Task –
From the first line to the last, copy the material exactly.

+++++

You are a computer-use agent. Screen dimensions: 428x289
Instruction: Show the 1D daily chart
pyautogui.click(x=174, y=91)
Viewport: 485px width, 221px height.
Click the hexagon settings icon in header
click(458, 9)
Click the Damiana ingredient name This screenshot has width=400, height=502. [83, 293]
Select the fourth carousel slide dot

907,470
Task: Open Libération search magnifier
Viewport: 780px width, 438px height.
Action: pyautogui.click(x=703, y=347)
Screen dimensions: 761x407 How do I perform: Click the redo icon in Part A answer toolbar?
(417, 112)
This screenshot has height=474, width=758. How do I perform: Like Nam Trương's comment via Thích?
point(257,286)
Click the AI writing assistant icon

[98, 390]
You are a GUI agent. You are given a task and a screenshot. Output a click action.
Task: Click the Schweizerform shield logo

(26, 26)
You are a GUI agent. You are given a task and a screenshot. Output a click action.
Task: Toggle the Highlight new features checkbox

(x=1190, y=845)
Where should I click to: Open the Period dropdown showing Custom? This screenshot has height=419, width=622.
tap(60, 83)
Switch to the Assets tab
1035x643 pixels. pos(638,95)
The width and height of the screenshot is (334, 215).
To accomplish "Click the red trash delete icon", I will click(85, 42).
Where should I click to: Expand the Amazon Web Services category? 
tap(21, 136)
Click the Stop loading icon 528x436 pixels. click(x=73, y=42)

+++++

Exercise result –
You are a computer-use agent. Screen dimensions: 428x289
Instruction: Show the 1D daily chart
pyautogui.click(x=174, y=91)
Viewport: 485px width, 221px height.
Click the hexagon settings icon in header
click(458, 9)
Click the Damiana ingredient name This screenshot has width=400, height=502. [83, 293]
Select the fourth carousel slide dot

907,470
Task: Open Libération search magnifier
Viewport: 780px width, 438px height.
Action: pyautogui.click(x=703, y=347)
Screen dimensions: 761x407 How do I perform: Click the redo icon in Part A answer toolbar?
(417, 112)
This screenshot has height=474, width=758. How do I perform: Like Nam Trương's comment via Thích?
point(257,286)
Click the AI writing assistant icon

[98, 390]
You are a GUI agent. You are given a task and a screenshot. Output a click action.
Task: Click the Schweizerform shield logo

(26, 26)
You are a GUI agent. You are given a task and a screenshot. Output a click action.
Task: Toggle the Highlight new features checkbox

(x=1190, y=845)
Where should I click to: Open the Period dropdown showing Custom? This screenshot has height=419, width=622.
tap(60, 83)
Switch to the Assets tab
1035x643 pixels. pos(638,95)
The width and height of the screenshot is (334, 215).
To accomplish "Click the red trash delete icon", I will click(85, 42).
Where should I click to: Expand the Amazon Web Services category? 
tap(21, 136)
Click the Stop loading icon 528x436 pixels. click(x=73, y=42)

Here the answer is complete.